Figure 7: BPTF is dispensable for pancreatic differentiation but its inactivation delays the onset and progression of c-MYC-driven pancreatic tumors.

(a) PCR on genomic DNA showing efficient recombination at the Bptf locus in Bptf^P−/− pancreas (top). RT–qPCR analysis of BPTF WT and mutant mRNA species in control (n=6) and Bptf^P−/− (n=7) mice (bottom). Transcript levels were normalized against actin and the WT condition. (b) Haematoxylin–eosin staining of WT and Bptf^P−/− mouse pancreatic sections.
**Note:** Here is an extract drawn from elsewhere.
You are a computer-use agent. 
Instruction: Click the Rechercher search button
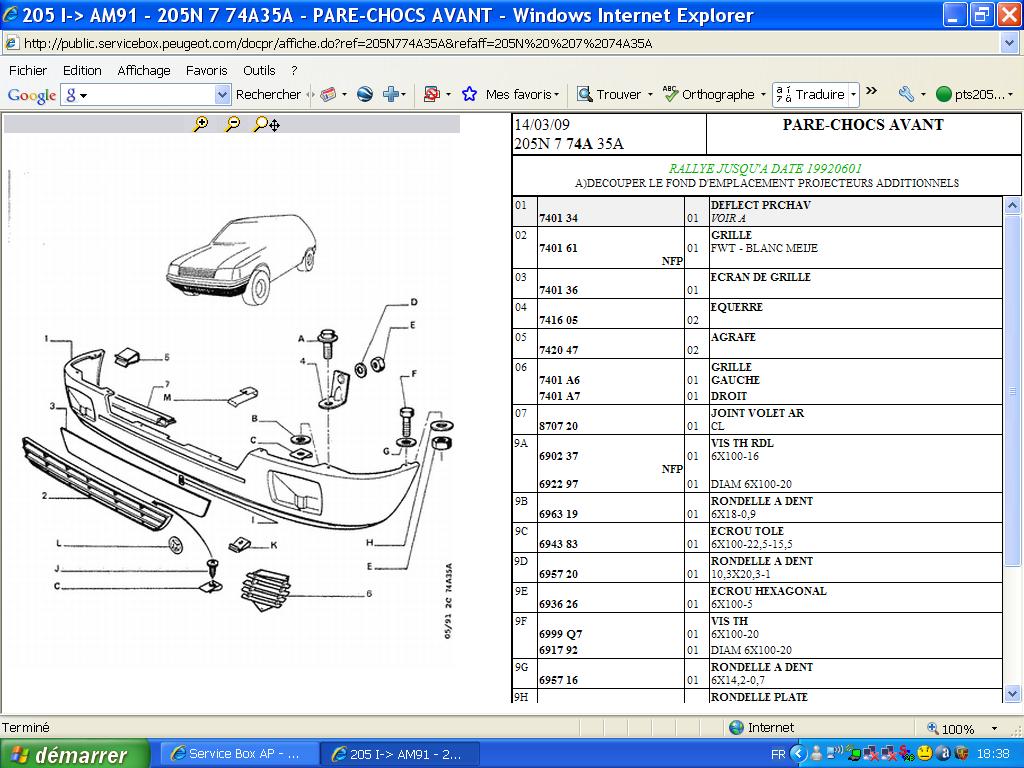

D, duct; V, blood vessel; *, islet of langerhans. Scale bar, 200 μm. (c) mRNA expression of acinar transcription factors, digestive enzymes and endocrine markers in pancreata of WT and Bptf^P−/− mice assessed by RT–qPCR (n=3 per genotype). Transcript levels were normalized against actin and the WT condition. (d) PCR on pancreas (P) genomic DNA assessing the extent of recombination at the Bptf locus in 5–7-week-old Ptf1a-CreERT2^+/KI;Ela-Myc mice of the corresponding genotypes. Liver (L) samples were used as negative controls. (e) Kaplan–Meier curves of tumour-free survival are shown for Ela-Myc mice of the indicated Bptf genotypes. *P<0.05 (log-rank test). (f) Tumour volume of Ela-Myc mice of the indicated Bptf genotypes as determined by ultrasound. Data are expressed as the mean±s.e.m. ****P<0.00001 (Wilcoxon test). (g) PCR analysis of genomic DNA from tumours arising in Bptf^P+/+, Bptf^P−/+ and Bptf^P−/−; Ela-Myc mice.